#### EXCERPT:
┄┄┄┄┄┄┄┄┄┄┄┄┄┄┄┄┄┄┄┄
# May 2009 - Photo Contest Winners



## Debles (Sep 6, 2007)

Congrats to the winners!


----------



## linncurrie (Jan 25, 2008)

Our sincerest thanks for the votes and this much appreciated win!


----------



## BeauShel (May 20, 2007)

congrats to the both of you. Great pictures


----------



## linncurrie (Jan 25, 2008)

Thank you Carol - I am really happy for the Macanne Golden Retrievers.


----------



## GoldenJoyx'stwo (Feb 25, 2007)

Beautiful pups!


----------



## AndyFarmer (Jul 9, 2007)

Wonderful pictures....great job guys!


----------



## Michelle4 (Dec 1, 2007)

Congratulations to all the beauty queens and kings!


----------



## 3459 (Dec 27, 2007)

Congratulations to the winners! Both of May's winning photos are amazing shots of heart-melting goldens! From this camera-challenged golden lover to all of you who enter beautiful pictures in the contests and post incredible shots on the forum -- thanks so much for providing endless delight for us lesser mortals. :wavey:


----------



## Bob-N-Tash (Feb 24, 2008)

Congratulations to you both.... of course the dogs did all the work... you just took the photos.


----------



## twinny41 (Feb 13, 2008)
┄┄┄┄┄┄┄┄┄┄┄┄┄┄┄┄┄┄┄┄
#### DATA:

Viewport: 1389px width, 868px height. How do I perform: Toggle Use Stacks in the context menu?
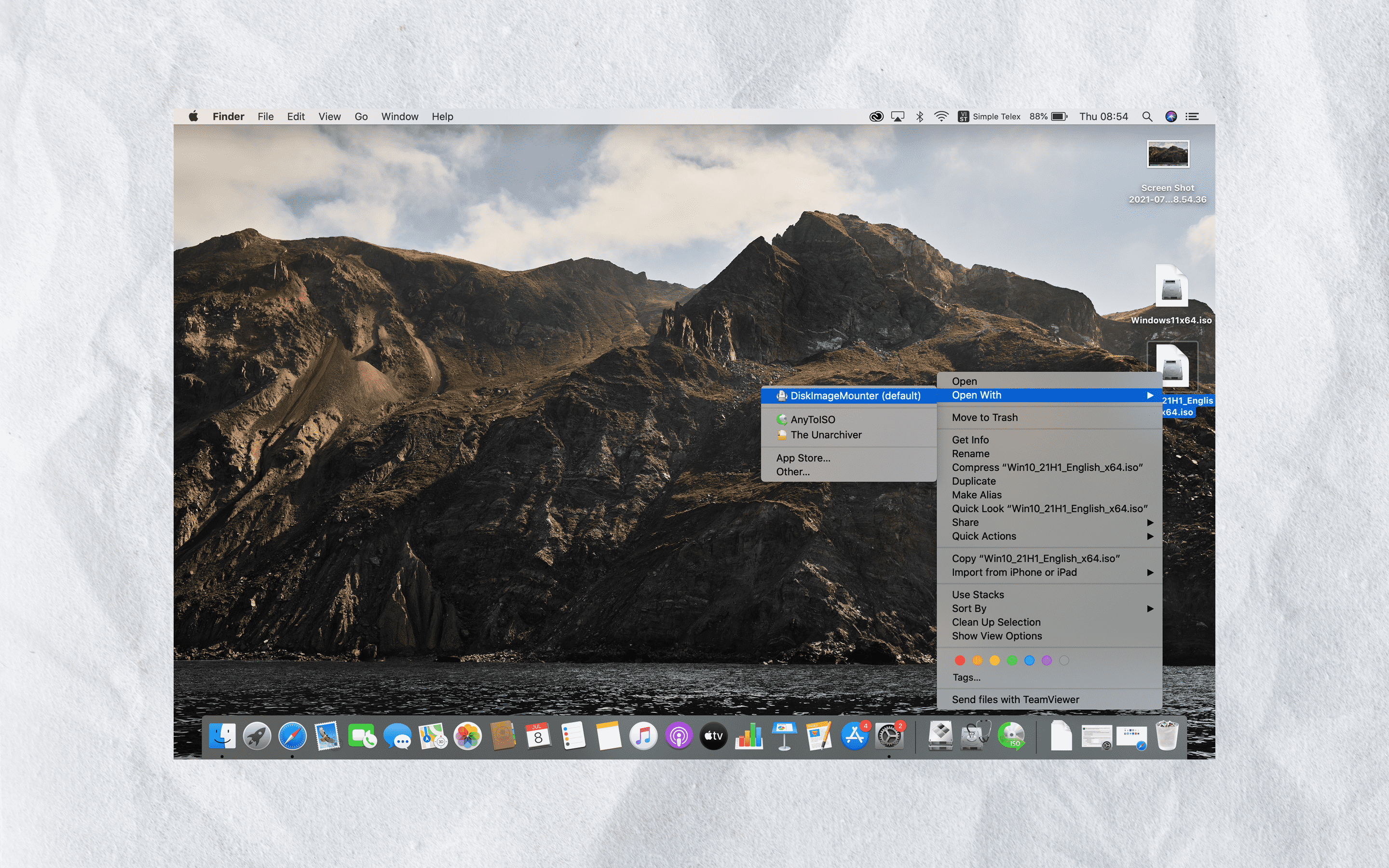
┄┄┄┄┄┄┄┄┄┄┄┄┄┄┄┄┄┄┄┄
Write the next part of the forum thread on the May 2009 photo contest winners, picking up after its last line.

#### THE OUTPUT:
Congrats. Beautiful photos. Beautiful subjects!


----------



## davebeech (Feb 11, 2006)

2 fantastic photographs !! congratulations to both you


----------



## TiffanyK (Mar 3, 2008)

Congratulations to both winners! Gorgeous Goldens and photos!


Tiffany


----------



## Rob's GRs (Feb 25, 2007)

Congrats to the both of you !!!


----------



## linncurrie (Jan 25, 2008)

Thank you all - much appreciated!


----------



## TheHooch (May 9, 2007)

Two great pictures!!!!!! I Love that picture Linn


----------



## super_nova (Dec 9, 2007)

:thanks: everyone for the congrats and thank you to everyone that voted for Byron. I wont tell him, he already thinks he is pretty fantastic as it is at the moment :jester:


----------



## rik6230 (Jan 8, 2008)

Congrats !! Beautiful photo's.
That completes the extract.